Et elle a décidé de se rapprocher de sa fille pour lui
montrer que la vie c’est autre chose que de broyer du noir,
sans cesse.
Cependant,
être emo est souvent pour ces adolescents une phase dans la
classique recherche identitaire à cette période de la vie. «
Nous sommes jeunes et avons besoin de vivre des sensations
fortes, de tester nos limites », dit Cherry Magdi, 18 ans,
qui vient de sortir d’une mauvaise expérience amoureuse.
Déprimée, elle s’est isolée du monde et a même pensé au
suicide. Et c’est sur le Facebook qu’elle a fait
connaissance d’un groupe emo. Fascinée, elle décide de se
joindre à eux. « J’ai décidé d’être une fille emo, car j’ai
découvert qu’ils éprouvaient les mêmes sentiments de
tristesse que moi. En plus de leur style vestimentaire qui
m’a séduit et qui n’est pas répandu chez les jeunes à
l’université, j’ai été marquée par leur extrême émotivité.

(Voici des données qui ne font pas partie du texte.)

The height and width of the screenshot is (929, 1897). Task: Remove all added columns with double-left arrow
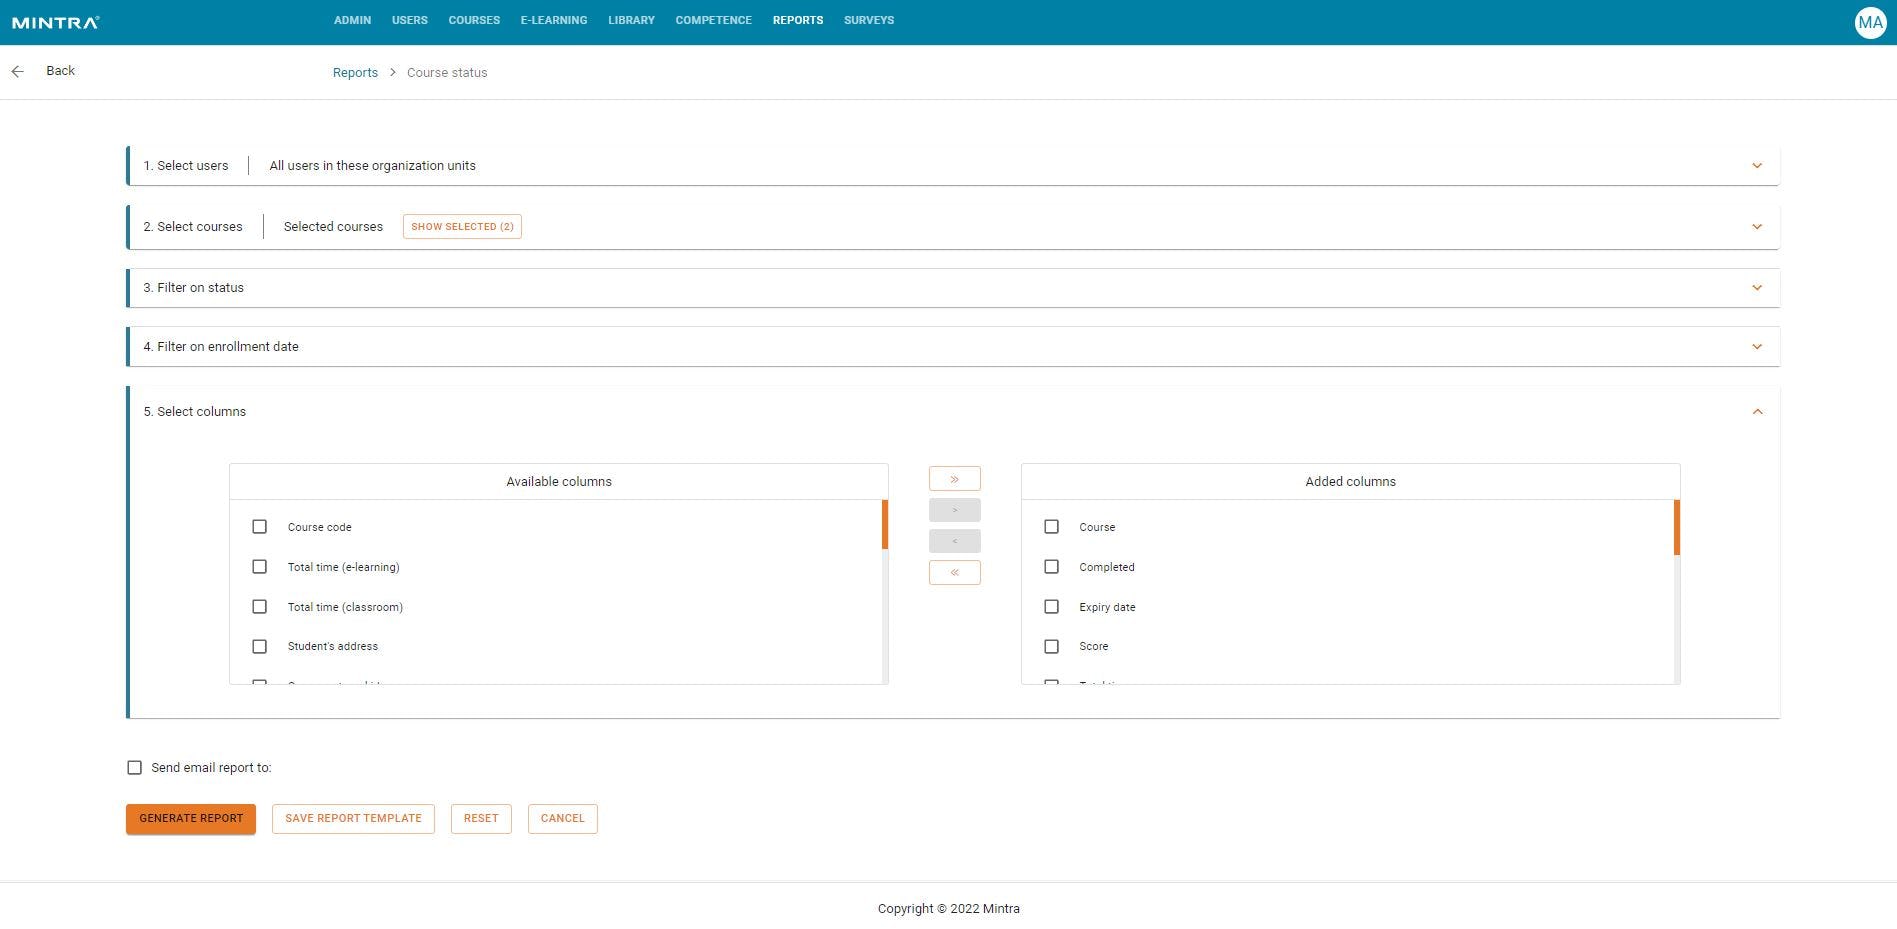[x=954, y=572]
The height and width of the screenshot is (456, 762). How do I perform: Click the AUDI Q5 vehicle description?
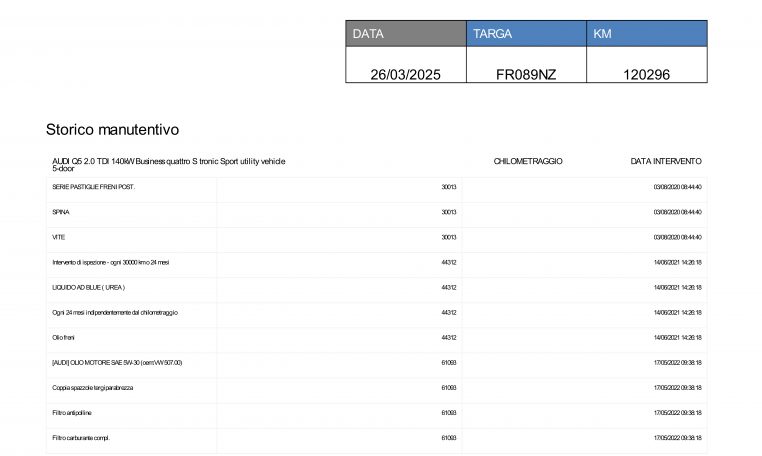click(x=168, y=164)
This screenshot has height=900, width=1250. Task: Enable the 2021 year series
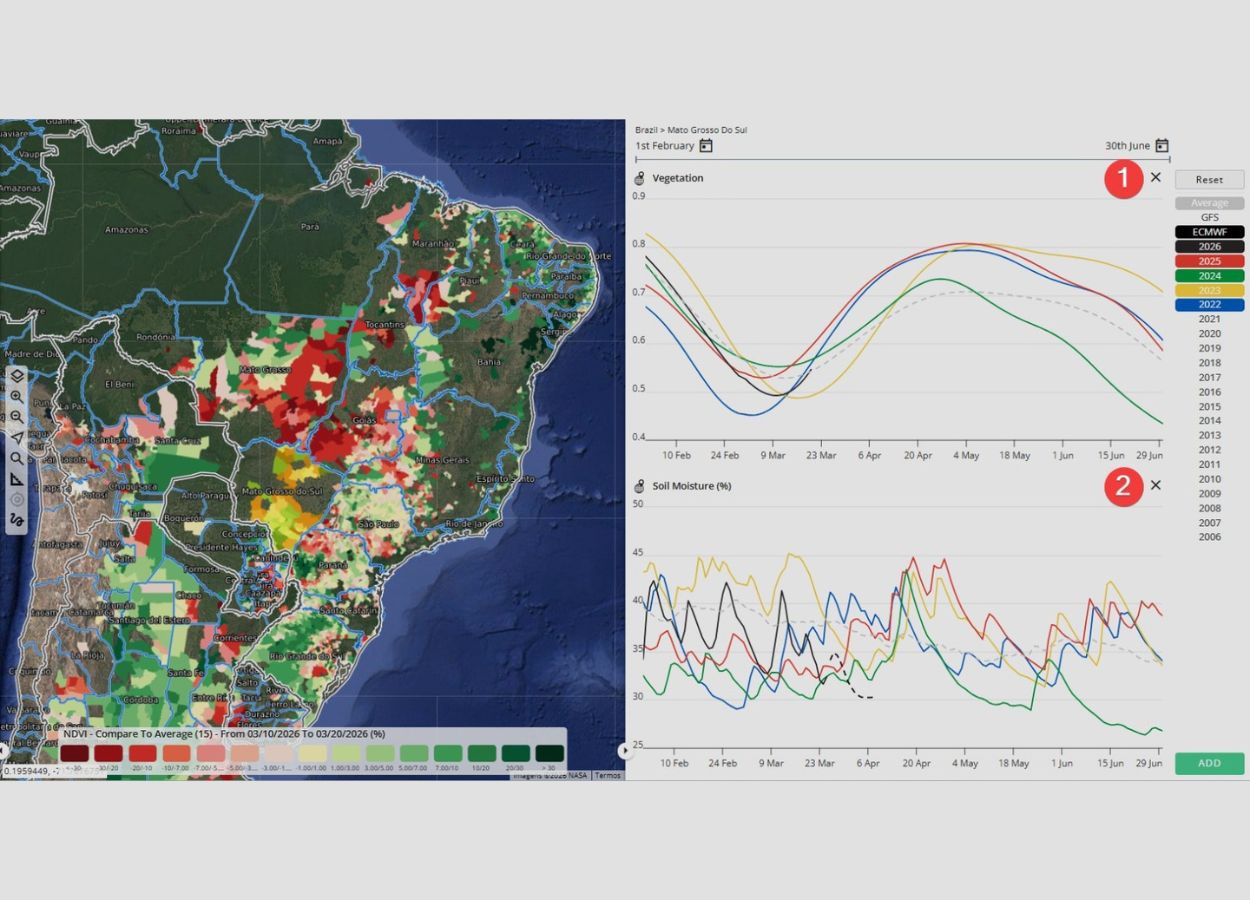coord(1209,319)
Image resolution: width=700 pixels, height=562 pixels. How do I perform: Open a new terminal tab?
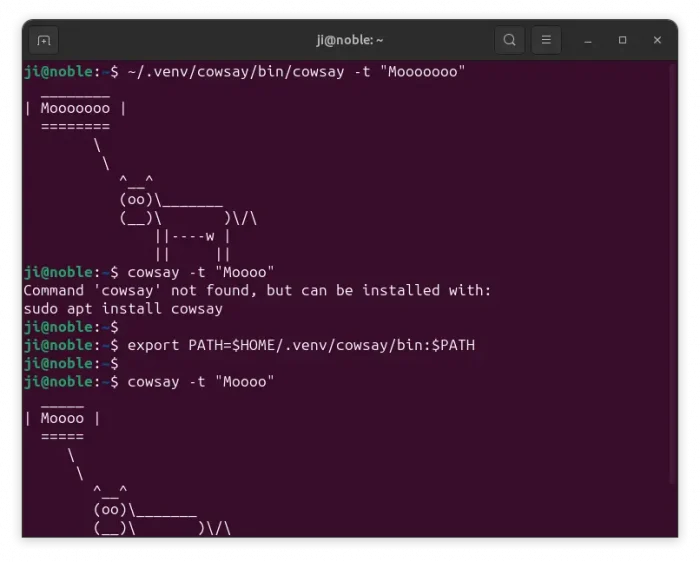[43, 40]
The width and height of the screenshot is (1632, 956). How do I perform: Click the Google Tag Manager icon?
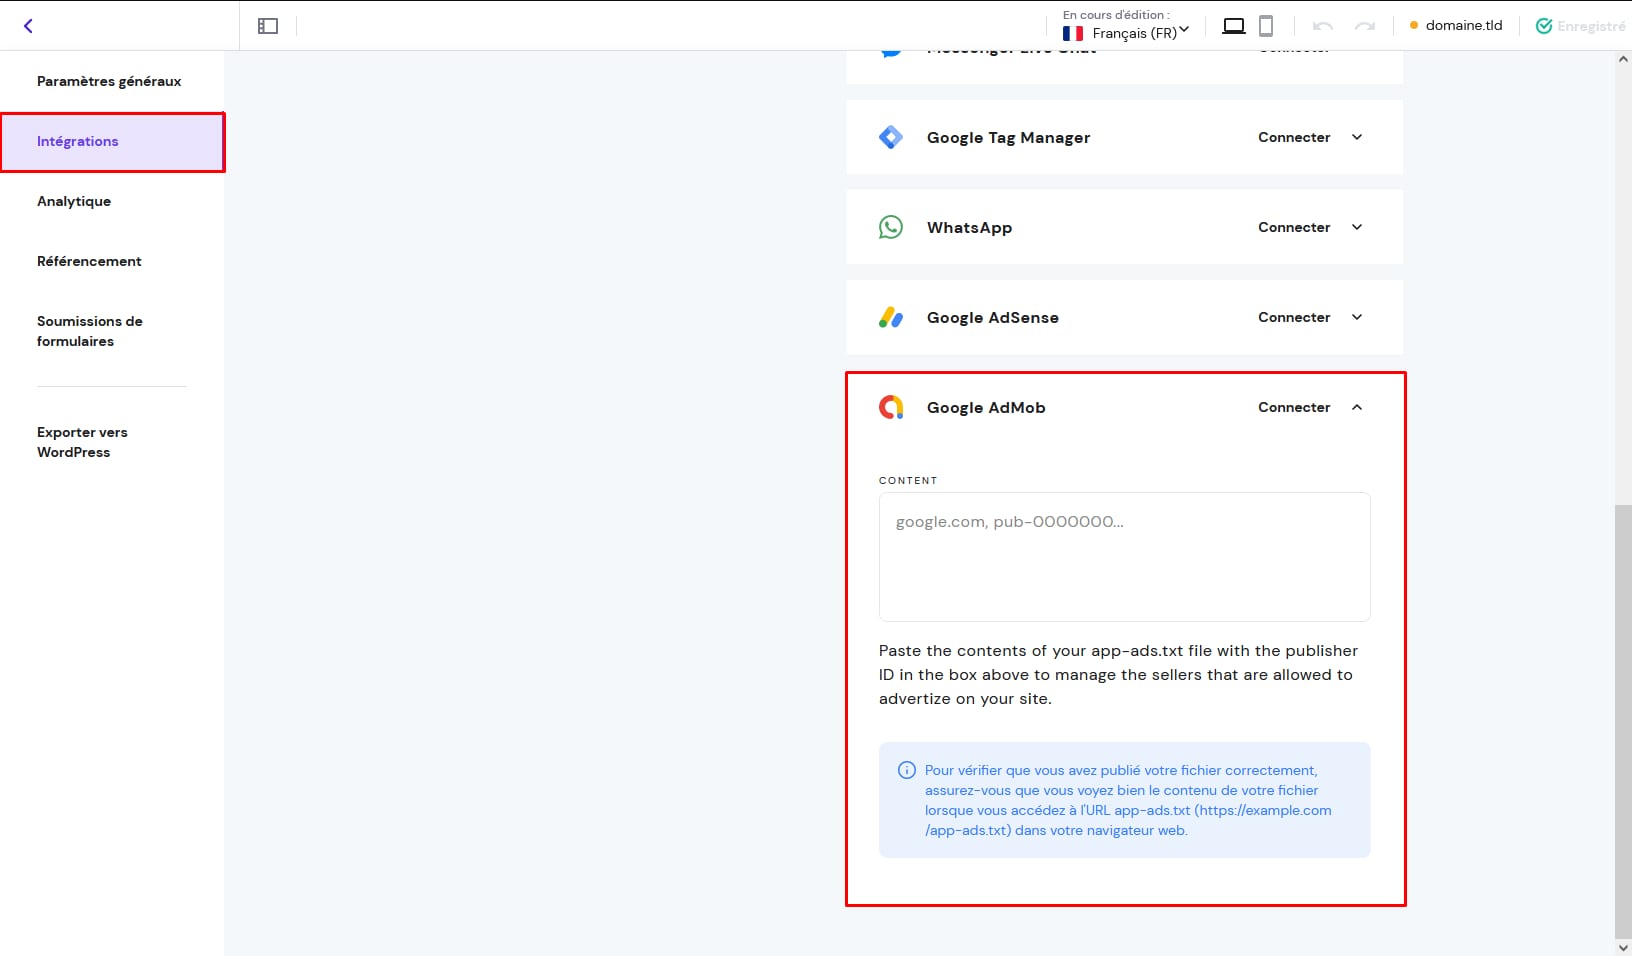[x=890, y=137]
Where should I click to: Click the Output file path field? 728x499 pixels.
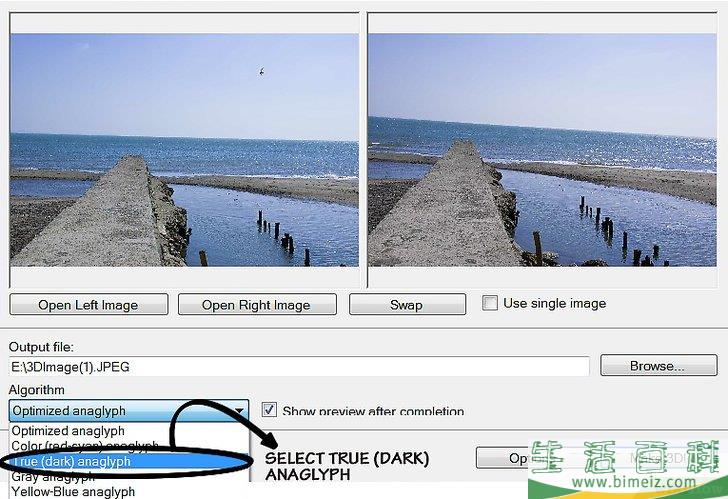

Cette sensibilité à fleur de peau qui pousse les emos à
exprimer leurs sentiments avec liberté : ils pleurent,
crient et rient à haute voix devant les gens et sans
éprouver aucune honte », explique-t-elle tout en ajoutant
qu’elle ne sait rien au sujet de l’automutilation, mais
qu’elle a entendu dire que les emos se mutilaient car ils
pensent que la douleur physique prédomine et traite l’état
psychique. Quant à elle, elle se contente d’écouter de la
musique à fond, fumer et danser. Cherry confie aussi avoir
rencontré au début des difficultés à trouver des vêtements
ou accessoires d’inspiration emo mais peu à peu, ces modèles
sont devenus disponibles dans les magasins de prêt-à-porter
au Caire.
Les
jeunes de la tendance emo, c’est-à-dire des vêtements noirs,
avec quelques touches de couleurs vives, peignent leurs
chambres en noir et écoutent de la musique heavy metal. Ils
sont plutôt extravertis, limite exhibitionnistes, ils voient
la vie en noir, pensent beaucoup à la mort. Il arrive de
rencontrer ce genre d’adolescents dans les rues. Et c’est
facile de les reconnaître grâce à leur grande mèche de
cheveux, teinte en noir, qui couvre leur visage et ne laisse
apparaître qu’un seul œil. Des jeunes au look mi-gothique
mi-punk avec une prédominance de noir, des piercings, un
maquillage charbonneux pour se donner une note « androgyne »
ou « efféminée ». Ils portent des t-shirts cintrés à
slogans, des badges, du jean slim, de la rayure et des
lunettes à montures larges. Ils portent parfois des menottes
attachées à leur slims (pour les emos androgynes) ou des
minijupes léopard rose (pour les emos féminins).
Le
terme « emo » désignait à l’origine l’« émotionnel hard rock
» qui est un courant musical venant du milieu des années
1980, précisément de la scène rock de Washington D.C.
Mélange de heavy metal, hard rock et de punk, le son est
caractérisé par un chant exprimant la mélancolie et la
tristesse, des textes plus introspectifs que dans le heavy
metal, ou un adoucissement des mélodies en réponse au
courant métal. Dr Hanane Salem, sociologue, décrit ce
problème typique des adolescents comme une rébellion contre
les adultes. Pour elle, la cause en est les parents qui
négligent leurs enfants ou ne discutent pas avec eux de
leurs problèmes. Surtout que les adolescents à cette tranche
d’âge cherchent souvent à se démarquer. Ils aiment aussi
faire partie d’une communauté, ce qui leur permet de sentir
qu’ils appartiennent à une même famille. « Le danger ne
réside pas dans ce phénomène d’imitation, essentiellement
vestimentaire. Car c’est uniquement un épiphénomène qui
disparaîtra comme il est venu. Mais le vrai risque est dans
les pensées suicidaires observées chez une partie des
adeptes de ce courant, et la véritable inquiétude sur les
dérives potentielles de ces jeunes en détresse »,
explique-t-elle. Le psychologue Hicham Adel Sadeq partage le
même avis. D’après lui, l’emo souffre ou croit souffrir en
permanence. C’est un martyr des temps modernes et en tant
que tel, il peut passer au suicide. Et c’est ainsi que la
société qui n’est pas au bout de ses peines doit faire face
encore une fois à un phénomène culturel étranger.